Australian sports administrators responded angrily to a government report saying doping was widespread among professional and amateur athletes and demanded investigators name offenders to protect clean athletes' reputations.
The report released on Thursday, the result of a year-long probe by Australia's top criminal intelligence unit, said players and teams from several sports codes were implicated in the use of performance-enhancing drugs, but withheld names for legal reasons.
Wayne Bennett, a revered coach in Australia's National Rugby League competition, called the report's findings a "tragedy" that had tarnished all elite Australian athletes.
"The game is not at fault here - it's the agencies who started it all yesterday and went so public," the Newcastle Knights coach said on Friday.
"I don't believe sport has ever been as clean as it is now across all our codes.
"The game doesn't tolerate it and most coaches and most clubs don't either.
"Part of my beef with this is that if we've got the drug problem we have, what's the drug agency been doing?
"We pay them a lot of money to come into our sport and we've made a lot of compromises for them to come into our sport.
"Now they're telling us we've got a problem. I can't detect -- I've got no means to do that. We employ them to do that."
The release of the report coincided with an investigation into a prominent Australian Rules football club, which admitted concerns to anti-doping authorities about supplements administered to players by staff.
The investigation of the Melbourne-based Essendon Bombers has prompted local bookmakers to suspend betting on the team's season-opening match in the popular Australian Football League (AFL) competition next month and raised concerns about the role of unregulated sports scientists working for elite teams.
SWEEPING MEASURES
The AFL's governing body announced sweeping measures on Friday to crack down on dope cheats, including requiring teams to pre-register all drugs administered to players and conduct background checks on all staff.
Paul Roos, a former premiership-winning coach with AFL team Sydney Swans, said the report's authors should have provided more details, including at least the number of doping cases.
"I would have liked to have heard: 'look we have 35 examples across four codes.

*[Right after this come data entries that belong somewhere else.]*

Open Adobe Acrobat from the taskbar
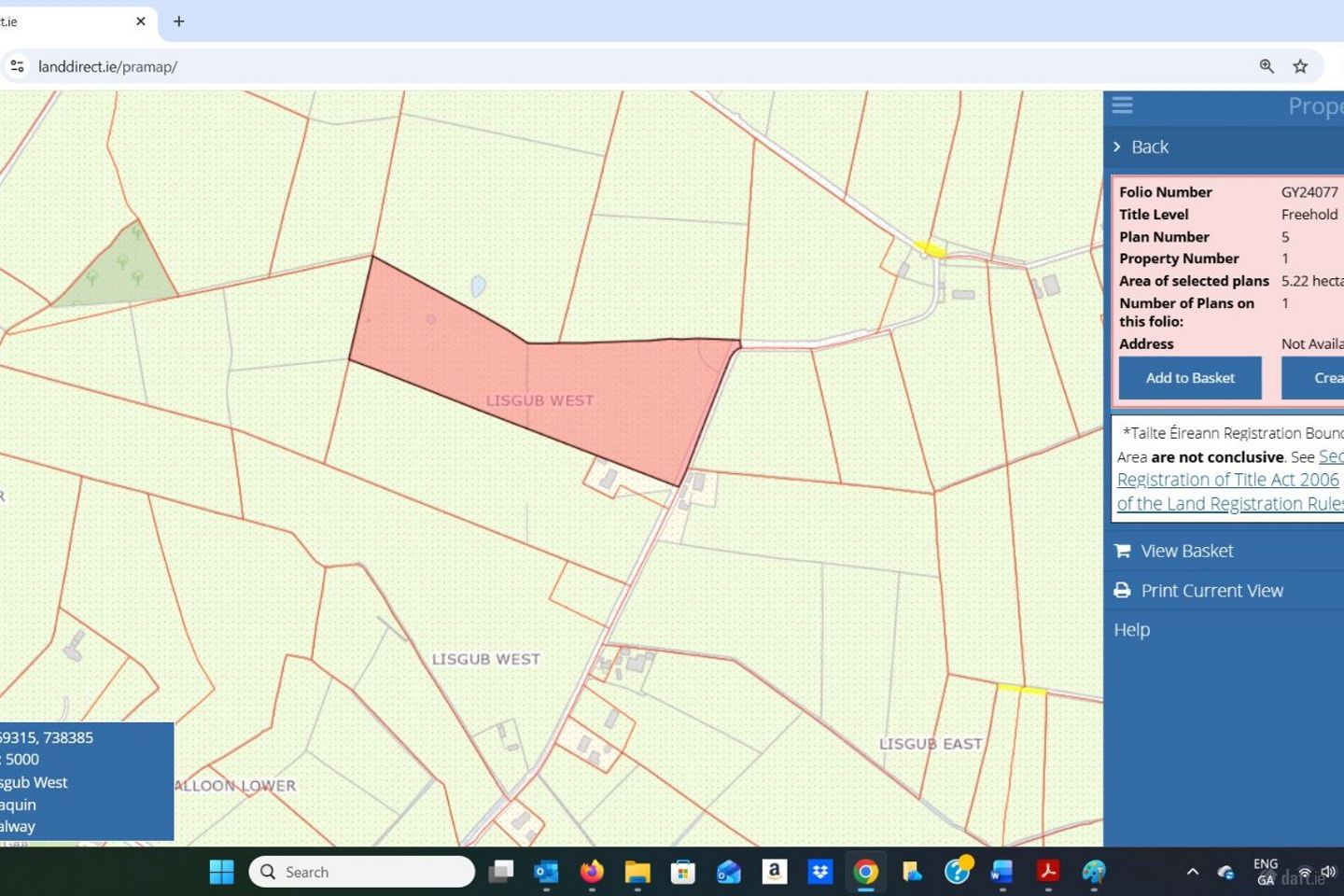The width and height of the screenshot is (1344, 896). [x=1047, y=872]
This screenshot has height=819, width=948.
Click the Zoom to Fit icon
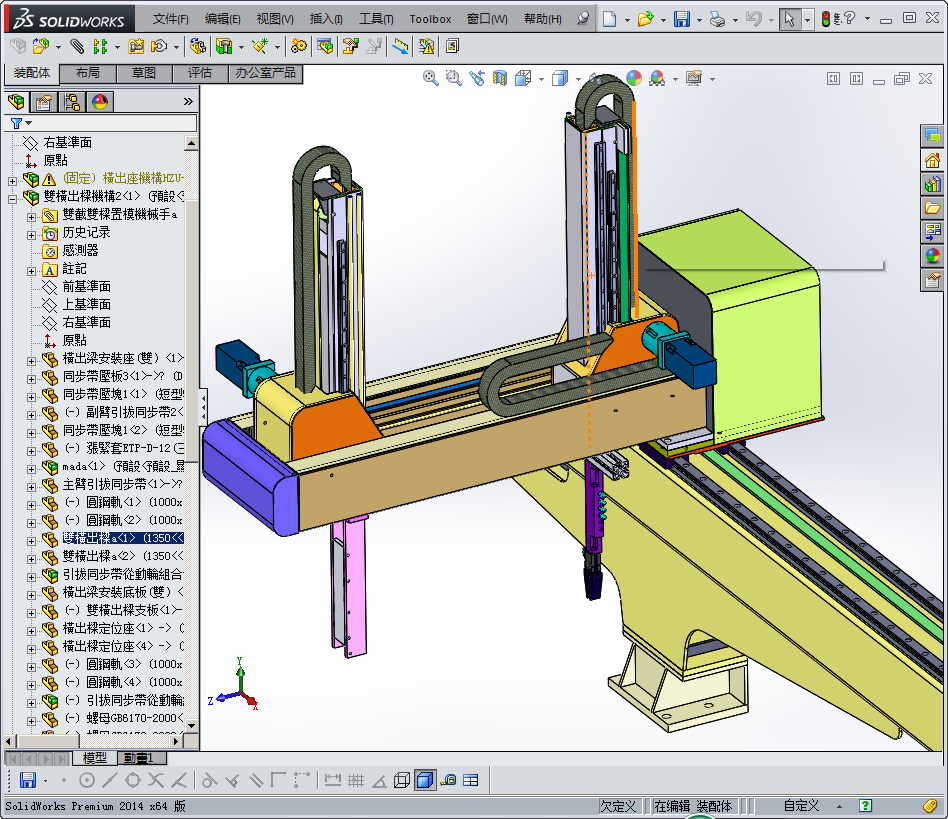431,78
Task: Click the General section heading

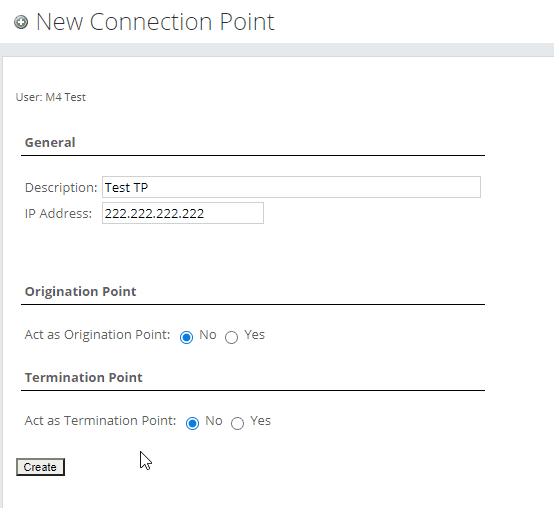Action: pyautogui.click(x=50, y=142)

We're not going to give any details of names clearly because we're still investigating,' he said.
Former Australia fast bowler Brett Lee insisted cricket Down Under was clean. "I've put my body on the line every single day but I've done it properly," he told reporters.
"And I do believe that 99 per cent of people out there are doing the right thing so not everyone is tarred with the same brush.
"I've never seen anything in cricket that would lead me to believe that it's a dirty sport."
Australia's Prime Minister Julia Gillard described the report's findings as "sickening," while other top politicians demanded investigators quickly disclose more information about the cheats out of respect for the non-offenders.
World Anti-Doping Agency (WADA) chief John Fahey dismissed the calls as populist whingeing.
"The politicians, and I'm an 'ex' one, should stick to their knitting. They don't know what they're talking about," Fahey, a former premier of Australia's eastern state of New South Wales, told Reuters.
"We're all a bit frustrated that it takes time, but there has to be a proper process undertaken now for evidence to be gathered that may stand up.
"They ought to read the legislation that was passed by their parliament before making obviously self-serving, populist-type statements."